I.                 Trusts & Estates (Prof. David Herzig)
Fall 2011
Text: Wills, Trusts, and Estates, 7th Ed., Dukeminier, Johanson, Lindgren, Sitkoff
 
I.                   The Policy of Passing Wealth at Death
a.                  Ways a decedent’s property could be dealt with
1.                  Destroy it
2.                  Bury it with the decedent
3.                  Treat it as unowned and allow the first claimant to take possession
4.                  Confiscation by the government
5.                  Honoring the decedent’s wishes
b.                  Arguments supporting the right to inherit
1.                  Least objectionable way to deal with decedent’s property
2.                  Expression and reinforcement of family ties
3.                  Giving/bequeathing expresses affection and/or responsibility
4.                  Encourages property owners to provide for dependants that society would otherwise have to provide for
c.                  Arguments against the right to inherit
1.                  Perpetuates wide disparities in the distribution of wealth
2.                  Concentrates inherited economic power in the hands of the few
3.                  Denies equality of opportunity to the poor (fewer family resources from which to draw means less ability to pay for educational opportunities or to invest in business)

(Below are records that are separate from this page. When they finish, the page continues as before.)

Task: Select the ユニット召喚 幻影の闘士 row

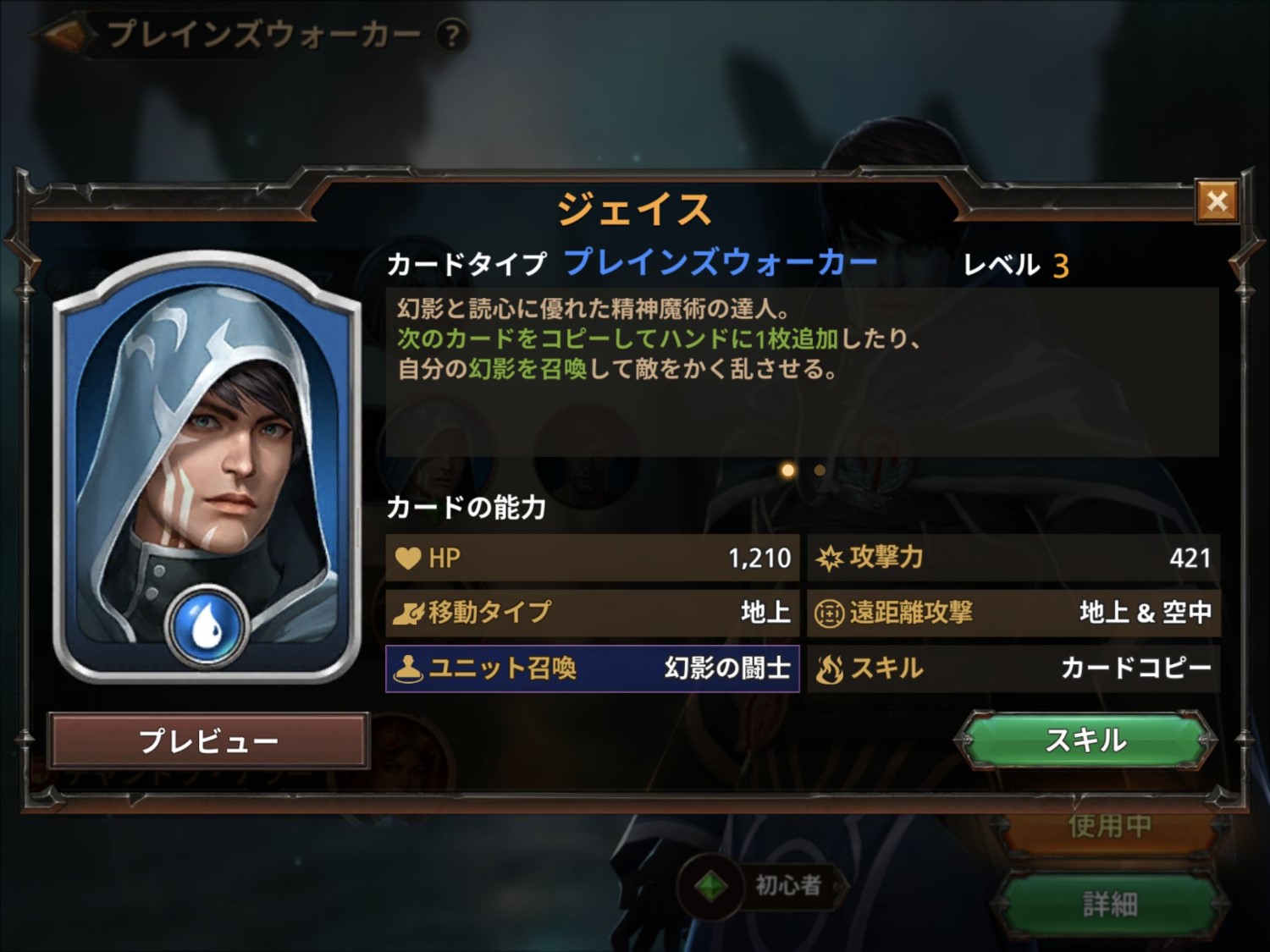Action: tap(593, 669)
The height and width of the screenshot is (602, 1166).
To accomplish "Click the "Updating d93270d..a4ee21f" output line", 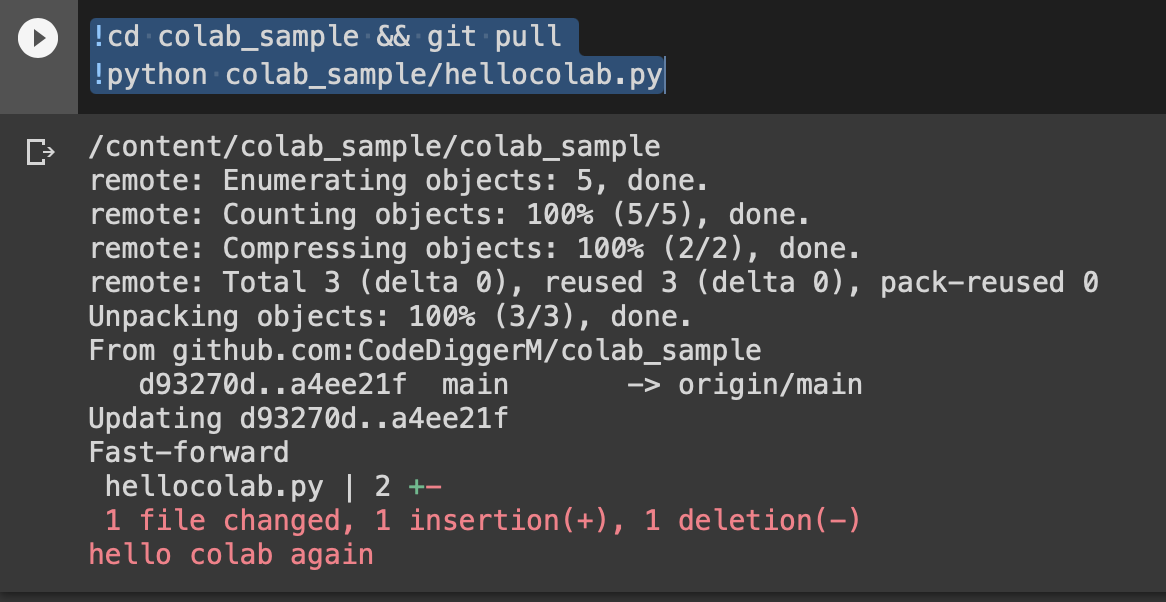I will pos(298,418).
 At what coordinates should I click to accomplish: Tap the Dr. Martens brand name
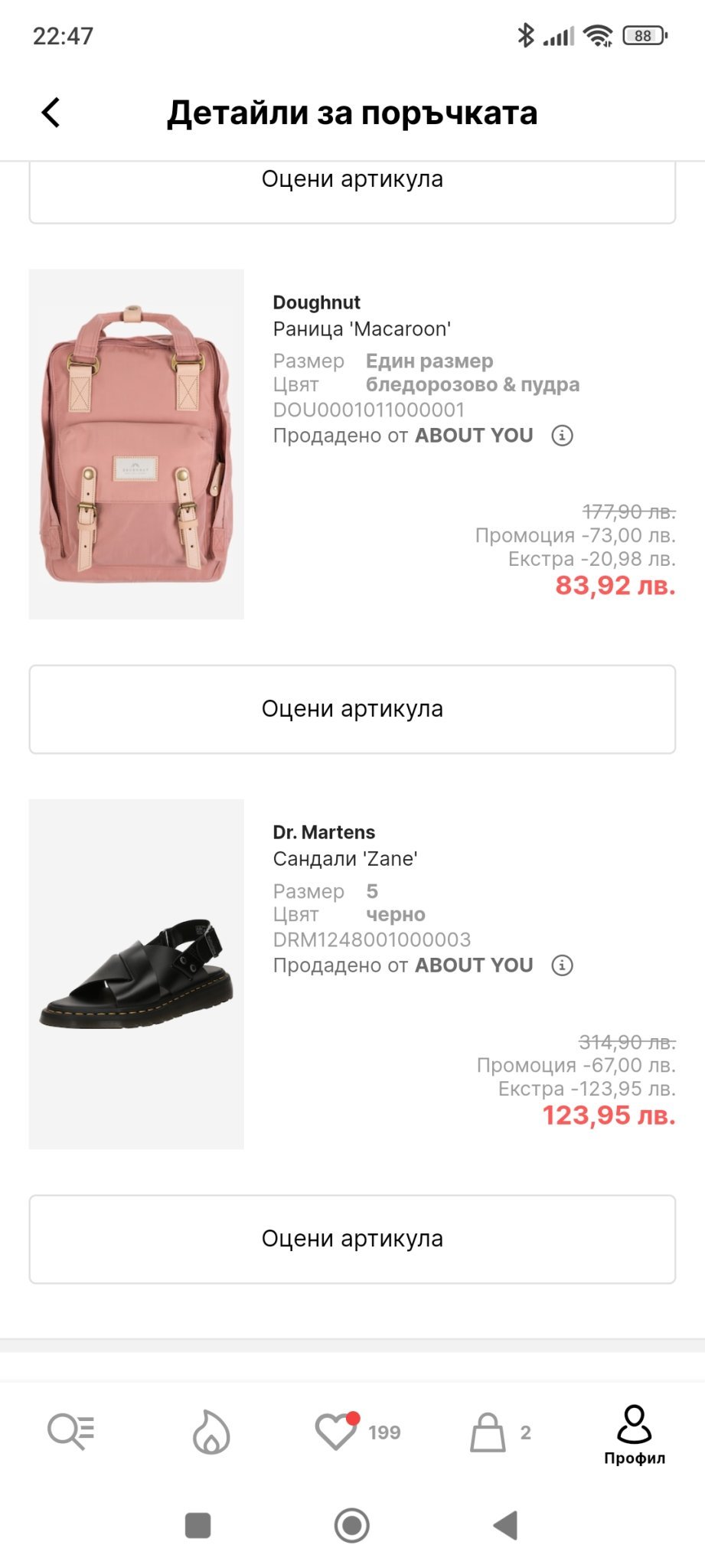point(324,832)
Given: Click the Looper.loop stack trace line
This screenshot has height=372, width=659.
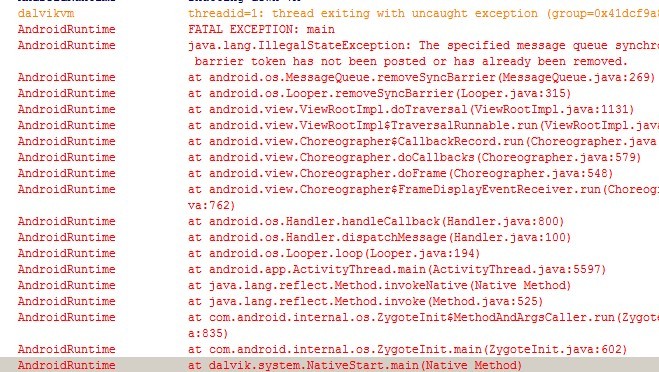Looking at the screenshot, I should [330, 253].
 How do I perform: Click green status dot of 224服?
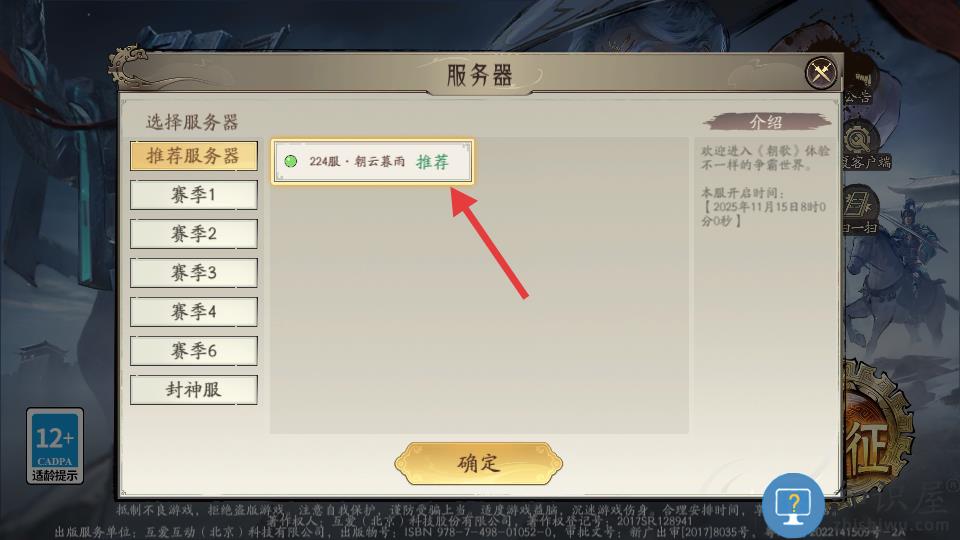291,161
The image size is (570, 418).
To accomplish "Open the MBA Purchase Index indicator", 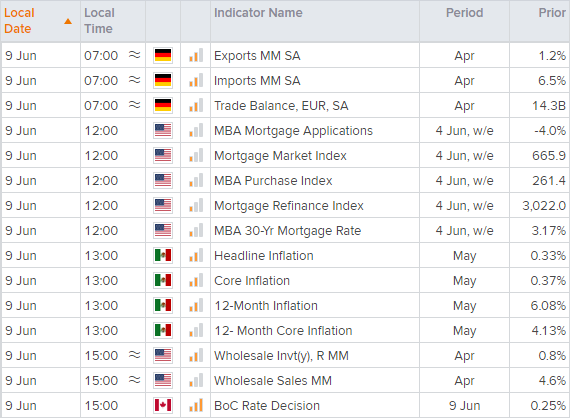I will 273,181.
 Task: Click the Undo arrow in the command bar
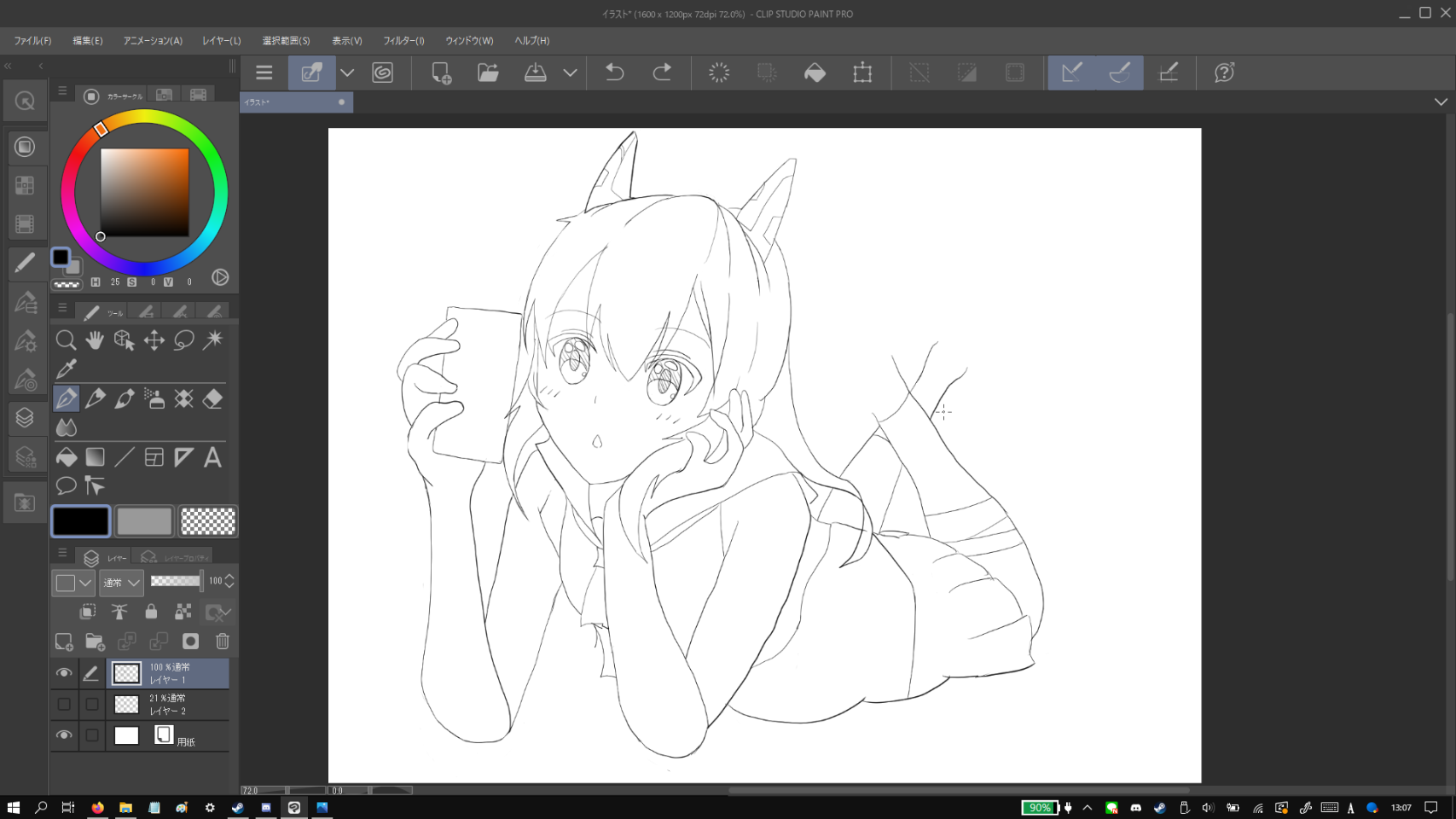coord(614,73)
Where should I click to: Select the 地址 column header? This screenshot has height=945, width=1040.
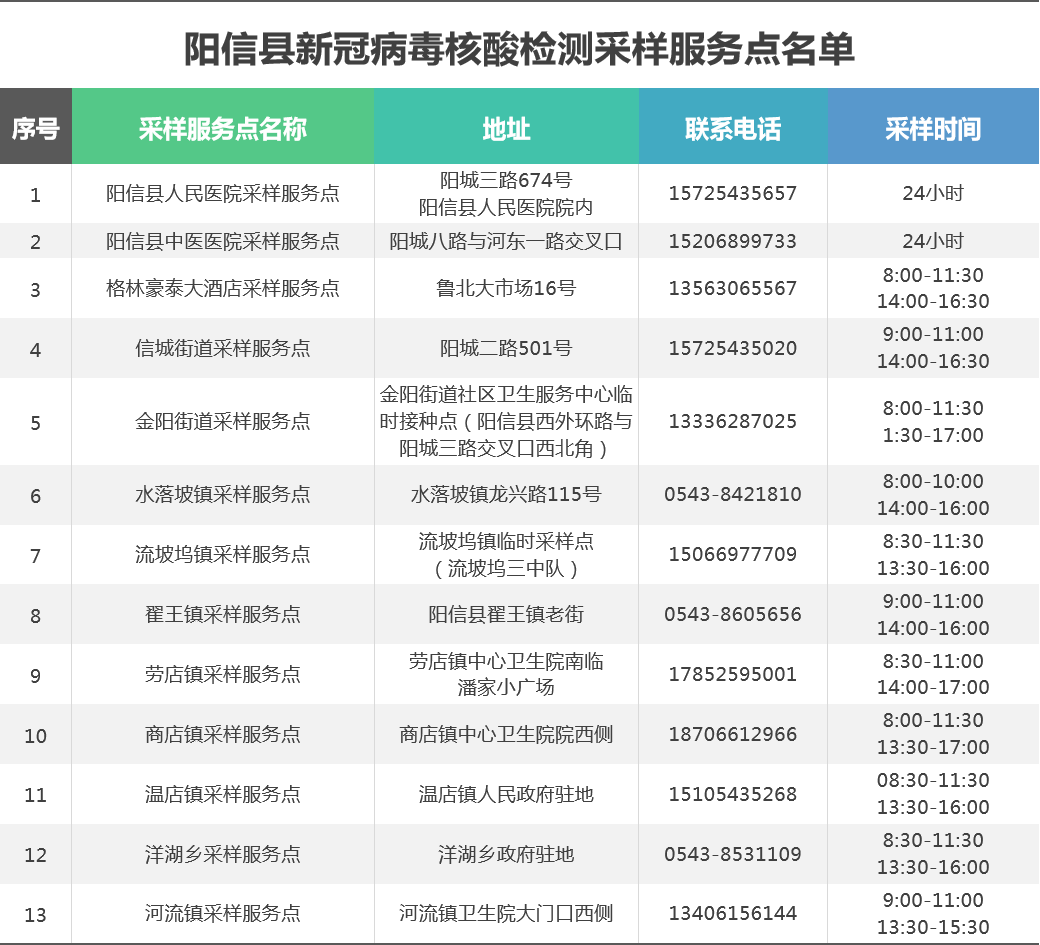coord(506,128)
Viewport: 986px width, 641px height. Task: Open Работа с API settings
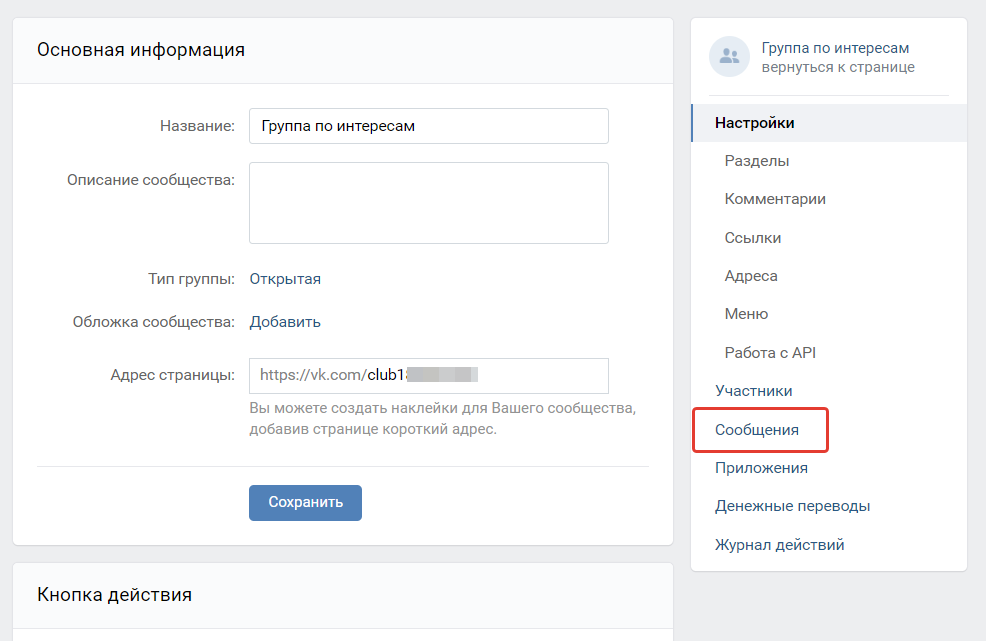pos(770,353)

4.                  Rewards fortunate births rather than merit or productivity
d.                  Taxation of inherited wealth
1.                  Taxation of inherited wealth to raise significant revenue conflicts with Anglo-American tradition of freedom of testation.
2.                  An estate tax is a tax levied upon the decedent’s gross estate (probate and non-probate transfers); the tax is paid by the estate. An inheritance tax is imposed on each beneficiary; the size of the tax depends on the size of the bequest, and the tax is paid by the beneficiary.
i.                    Until the early 20th century, estate and inheritance taxes were passed by Congress only when there was an urgent need of revenue, and were promptly repealed once the crisis had passed.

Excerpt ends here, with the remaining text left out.